Even though I never live a day without being aware that I have schizophrenia, and one symptom or another is almost always my constant companion, it isn’t as if my life is less valuable or less meaningful. I often think mothers and fathers have built-in meaning in their lives, but for those of us who are not parents, we must sometimes search for meaning. For me, my life’s meaning has changed with each decade.

I am currently working on increasing my writing and advocacy about life with schizophrenia, or a severe mental illness. The more voices like mine that get out there that people can relate to, the more humanized the severely mentally ill will become. If only five people read this blog (and other work I have coming) and those five people change the way they feel about schizophrenia or feel like they have a different understanding of people with the illness, then that is five more people who can tell five more people, and on and on and on.

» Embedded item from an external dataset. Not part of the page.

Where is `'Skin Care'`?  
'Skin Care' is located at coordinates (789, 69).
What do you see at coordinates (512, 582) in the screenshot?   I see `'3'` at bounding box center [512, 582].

I think that is how the world gets changed, and although I’m not suffering from feelings of grandeur, I do think I am doing my small part to change the perception of a feared, stereotyped, and misunderstood illness. I would say that everything happens for a reason, but truthfully, I don’t believe that at all. I believe we do the best with what life gives us, and life gave me schizophrenia, so I do the best I can living every day with that.